#021 カモフラージュと影人形
1回戦、加速術式で強化した魔法弾に対し、俺は遅延魔法で着弾をズラしての絨毯爆撃で勝利したが……。
2回戦、不意打ちをくらってアッサリ負けてしまった。もちろん油断していたつもりは無いが、だからこそと言うか…………じっくり距離をつめてくるエイミに対し長期戦を覚悟したところ、突然<ヘビーストーン>が死角から降ってきたのだ。
「それじゃあ、これが最後だから。準備はいい?」
「いつでもどうぞ」
まぁこの展開は、アイツの能力を聞いた時から予想していた。エイミはサバゲーの勇者であり、射撃能力に加えて"隠密行動"を補助する魔法も使えるのだろう。
「強気ね。まぁいいわ。それじゃあ…………開始って事で」
「…………」
察知されずに接近して、相手の大将を狙撃できる。これが地球なら最凶クラスの能力だっただろうが…………この世界には魔法があり、魔法生物がいる。(禁止されてしまったが)たとえば<サイレントナイト>や結界で広範囲を妨害すれば、その手の繊細な魔法は(多少減速してもかまわない攻撃魔法と違って)簡単に解除できるし、銃弾が貫通した程度で魔物は即死しない。それに……。
「これなら!」
「そこにいたか」
「え!?」
初歩的な闇魔法の応用。立っていた位置に影で作った人形を置いておいたら、まんまと誤認して撃ち抜いてくれた。
「やはり射撃タイミングや、撃った魔法は隠蔽の適応範囲外なんだな」
「ご名答。まさか一発で対応されるなんて」
魔法の基礎を理解していれば、この程度は即興で対処可能。それにこのタイプの魔法はすでに存在しており、専売特許になっていない。そして極めつけの弱点が…………コレで敵陣に斬り込んだとして、本人が弱すぎて生きて帰れないのだ。
「2回戦目で奥の手を引き出せて、助かったよ」
「でも! まだ終わっていないわよ。魔力は温存できているし、さっきのだって、ちゃんと確認したら……」
「フッ。ただの黒いマネキンだ、見破るのは難しくないだろうな」
山なりの弾道の<ヘビーストーン>を使ったのは、魔法を放つ瞬間の隙を遮蔽物ごしに射撃することで補ったのだ。隠蔽魔法が割れてしまった今となれば、死角にこだわらず、中距離からの早打ち勝負に持ち込む選択肢もある。
*
「不味いわね。これが、本気って事?」
仕切り直しての、正真正銘最終戦。私は早々にコウヘーさんを見失っていた。
「こっちにも……」
視線の先の障害物から、わずかにはみ出す黒い影。たぶんダミーだと思うが、だからといって近づくのも怖い。
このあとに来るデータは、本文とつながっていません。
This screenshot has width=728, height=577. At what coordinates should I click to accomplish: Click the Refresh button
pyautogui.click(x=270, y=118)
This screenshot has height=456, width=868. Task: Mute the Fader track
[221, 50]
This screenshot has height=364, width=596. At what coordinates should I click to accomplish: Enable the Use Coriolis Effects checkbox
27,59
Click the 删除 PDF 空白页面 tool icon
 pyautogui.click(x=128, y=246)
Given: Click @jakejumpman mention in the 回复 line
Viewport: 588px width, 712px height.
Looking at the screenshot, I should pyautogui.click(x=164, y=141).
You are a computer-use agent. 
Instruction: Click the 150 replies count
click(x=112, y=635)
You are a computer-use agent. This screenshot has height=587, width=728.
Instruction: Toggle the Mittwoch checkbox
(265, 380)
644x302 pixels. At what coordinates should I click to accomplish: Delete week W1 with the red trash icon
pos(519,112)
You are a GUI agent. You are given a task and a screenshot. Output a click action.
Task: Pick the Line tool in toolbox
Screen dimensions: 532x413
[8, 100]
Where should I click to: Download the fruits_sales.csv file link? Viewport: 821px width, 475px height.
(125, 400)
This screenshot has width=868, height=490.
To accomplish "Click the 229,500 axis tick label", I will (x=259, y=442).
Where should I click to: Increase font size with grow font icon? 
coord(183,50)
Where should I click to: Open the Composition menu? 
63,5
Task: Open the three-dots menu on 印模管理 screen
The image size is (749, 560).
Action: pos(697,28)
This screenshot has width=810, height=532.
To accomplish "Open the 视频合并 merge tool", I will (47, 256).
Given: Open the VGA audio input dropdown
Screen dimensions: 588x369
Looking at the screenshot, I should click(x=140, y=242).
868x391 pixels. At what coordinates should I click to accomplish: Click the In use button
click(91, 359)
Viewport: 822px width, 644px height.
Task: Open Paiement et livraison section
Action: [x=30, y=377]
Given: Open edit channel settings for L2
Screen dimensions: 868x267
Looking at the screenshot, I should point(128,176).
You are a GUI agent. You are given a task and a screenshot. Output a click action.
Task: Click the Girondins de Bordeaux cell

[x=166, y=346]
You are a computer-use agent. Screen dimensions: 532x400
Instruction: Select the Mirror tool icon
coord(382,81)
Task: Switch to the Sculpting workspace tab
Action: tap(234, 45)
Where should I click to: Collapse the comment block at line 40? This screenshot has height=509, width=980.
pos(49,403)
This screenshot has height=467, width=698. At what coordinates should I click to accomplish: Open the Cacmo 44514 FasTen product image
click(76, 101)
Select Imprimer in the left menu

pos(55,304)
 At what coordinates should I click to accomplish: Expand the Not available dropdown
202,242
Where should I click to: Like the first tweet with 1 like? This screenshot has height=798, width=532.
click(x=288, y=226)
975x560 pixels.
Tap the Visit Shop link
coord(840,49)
私の<カモフラージュ>は、言ってしまえば"透明人間"で、静止状態や視界端にうつる程度なら大丈夫なのだが、本格的に注視されると見破られてしまう。そのため1度射線を切ったのだが…………その瞬間、各所にこの影人形をばら撒いたようだ。
「問題は、狙いが"櫓"なのか、それとも私か」
セオリーから言えば占領勝利を狙われる確率が高いのだが…………コウヘーさんの性格を考えると直接私を狙っている気がする。
「あれ、消えた?」
目の前の影人形が消えてしまった。たしかこういった魔法には制限時間があるはずなので、そういう事なんだろうけど…………問題はその制限時間をコントロールできる点だ。
あえて寿命の短い人形をだし、もう居ないと思って飛び出したところをズドンって展開が、容易に想像できる。
「音は…………ダメか」
<サイレントナイト>だったか、音を遮断する魔法もつかえるので、音で位置を探るのは不可能。これでは私の専売特許を奪われたも同然だ。
「ひとまず陣に戻って立て直すか……」
ショートバレルに弾速の早い<ウインドショット>をセットする。曲がり角でお見合いになれば<アクアウイップ>(エアガンでいうところの連射タイプ)が強いものの、中距離を考えるとどうしても<ウインドショット>(単発撃ち)が安定解になる。
「せめて影人形を出す瞬間を、見つけられたら……」
こうしてコウヘーさんとの勝負は、大詰めを迎えていた。